Exercício proposto 1: Reproduza fielmente o trecho do texto sobre democracia entre "Preocupa a muitos" e "explode nas ruas.", inclusive.

Texto fornecido:
Preocupa a muitos saber qual é a pauta do movimento que está nas ruas, mas isso emerge como falso problema. Sabem muito bem o que não querem, negam a representação e afirmam, em seu lugar, a multiplicidade de pautas e desejos que compõem mais aproximadamente a complexidade e a pluralidade da realidade. Se fizermos outro modelo de democracia, no estilo instantâneo e sem sentarmos para um debate que inclua a todos e todas, isso será persistir em um erro. Não deve ser um privilégio político a gestão da riqueza e dos recursos produzidos pela força coletiva de todos. Enquanto políticos e grandes empresários decidirem o futuro da humanidade, não haverá a verdadeira democracia e não adiantará reformá-la. A possibilidade de uma democracia plena (não a burguesa) está fazendo força para nascer sem ser abortada pelas forças reativas que tentam resistir à potência vital que explode nas ruas.

O termo democracia (demo = povo e cracia = poder) nasceu na Grécia, berço do mito dos deuses do Olimpo. O implacável Cronos (deus do tempo) devorava seus filhos, pois sabia que um deles lhe tiraria o poder. Mas a esposa do deus tirano conseguiu esconder a criança do marido, dando-lhe uma pedra no lugar do filho, e esse (Zeus) libertou da barriga do pai os seus irmãos devorados, que, ao se tornarem livres, derrotaram o deus do tempo e se estabeleceu o novo, o Olimpo, o governo dos irmãos. No eterno retorno do mito, o que se repete sempre é o inaudito, o excesso que derruba a norma e instaura a normatividade, ou seja, a atividade criativa de afirmar novos paradigmas.

Material da tarefa:
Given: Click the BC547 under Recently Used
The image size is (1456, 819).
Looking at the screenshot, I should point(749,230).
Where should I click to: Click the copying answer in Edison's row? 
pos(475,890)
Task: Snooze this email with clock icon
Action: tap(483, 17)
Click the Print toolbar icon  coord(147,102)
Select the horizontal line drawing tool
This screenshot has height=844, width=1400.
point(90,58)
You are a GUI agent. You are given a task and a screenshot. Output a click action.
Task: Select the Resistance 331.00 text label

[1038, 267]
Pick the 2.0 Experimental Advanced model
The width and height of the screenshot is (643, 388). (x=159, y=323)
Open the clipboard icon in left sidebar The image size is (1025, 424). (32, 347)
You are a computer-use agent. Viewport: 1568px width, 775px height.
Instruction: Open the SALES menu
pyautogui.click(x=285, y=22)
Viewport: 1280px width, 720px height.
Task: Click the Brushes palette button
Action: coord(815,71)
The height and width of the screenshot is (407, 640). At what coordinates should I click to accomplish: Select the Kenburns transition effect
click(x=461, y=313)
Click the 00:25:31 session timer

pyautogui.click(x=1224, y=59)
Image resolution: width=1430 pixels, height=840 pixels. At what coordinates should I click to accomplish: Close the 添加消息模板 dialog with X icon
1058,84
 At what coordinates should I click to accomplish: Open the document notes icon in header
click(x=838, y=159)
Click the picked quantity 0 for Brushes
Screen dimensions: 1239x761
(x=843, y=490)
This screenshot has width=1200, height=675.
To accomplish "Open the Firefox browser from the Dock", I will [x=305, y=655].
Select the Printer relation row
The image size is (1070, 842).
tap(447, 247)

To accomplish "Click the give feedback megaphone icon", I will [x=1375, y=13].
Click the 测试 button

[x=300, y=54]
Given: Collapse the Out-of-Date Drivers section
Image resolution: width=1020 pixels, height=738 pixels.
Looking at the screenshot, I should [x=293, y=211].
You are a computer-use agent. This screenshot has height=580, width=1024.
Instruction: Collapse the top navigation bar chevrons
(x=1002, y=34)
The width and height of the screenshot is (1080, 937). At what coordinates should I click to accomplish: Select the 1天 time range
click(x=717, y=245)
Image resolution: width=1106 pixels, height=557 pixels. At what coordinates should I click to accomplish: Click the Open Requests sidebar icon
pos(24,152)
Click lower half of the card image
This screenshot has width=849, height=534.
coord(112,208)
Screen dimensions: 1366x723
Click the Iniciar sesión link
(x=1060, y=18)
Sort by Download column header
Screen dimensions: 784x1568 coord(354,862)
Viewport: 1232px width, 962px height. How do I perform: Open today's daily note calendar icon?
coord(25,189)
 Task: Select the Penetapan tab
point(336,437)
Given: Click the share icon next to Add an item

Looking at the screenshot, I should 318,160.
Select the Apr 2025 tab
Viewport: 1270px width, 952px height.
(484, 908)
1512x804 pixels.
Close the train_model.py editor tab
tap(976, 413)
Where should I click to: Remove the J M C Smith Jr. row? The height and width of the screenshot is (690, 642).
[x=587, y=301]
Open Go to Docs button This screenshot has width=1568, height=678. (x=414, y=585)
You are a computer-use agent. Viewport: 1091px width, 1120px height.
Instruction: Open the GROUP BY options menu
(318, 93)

Exercício proposto 2: Transcreva sem alterações as entradas, da primeira linha até a linha que contém "Action: coord(815,71)", inclusive.

Resposta final 1:
Preocupa a muitos saber qual é a pauta do movimento que está nas ruas, mas isso emerge como falso problema. Sabem muito bem o que não querem, negam a representação e afirmam, em seu lugar, a multiplicidade de pautas e desejos que compõem mais aproximadamente a complexidade e a pluralidade da realidade. Se fizermos outro modelo de democracia, no estilo instantâneo e sem sentarmos para um debate que inclua a todos e todas, isso será persistir em um erro. Não deve ser um privilégio político a gestão da riqueza e dos recursos produzidos pela força coletiva de todos. Enquanto políticos e grandes empresários decidirem o futuro da humanidade, não haverá a verdadeira democracia e não adiantará reformá-la. A possibilidade de uma democracia plena (não a burguesa) está fazendo força para nascer sem ser abortada pelas forças reativas que tentam resistir à potência vital que explode nas ruas.

Resposta final 2:
Given: Click the BC547 under Recently Used
The image size is (1456, 819).
Looking at the screenshot, I should point(749,230).
Where should I click to: Click the copying answer in Edison's row? 
pos(475,890)
Task: Snooze this email with clock icon
Action: tap(483, 17)
Click the Print toolbar icon  coord(147,102)
Select the horizontal line drawing tool
This screenshot has height=844, width=1400.
point(90,58)
You are a GUI agent. You are given a task and a screenshot. Output a click action.
Task: Select the Resistance 331.00 text label

[1038, 267]
Pick the 2.0 Experimental Advanced model
The width and height of the screenshot is (643, 388). (x=159, y=323)
Open the clipboard icon in left sidebar The image size is (1025, 424). (32, 347)
You are a computer-use agent. Viewport: 1568px width, 775px height.
Instruction: Open the SALES menu
pyautogui.click(x=285, y=22)
Viewport: 1280px width, 720px height.
Task: Click the Brushes palette button
Action: coord(815,71)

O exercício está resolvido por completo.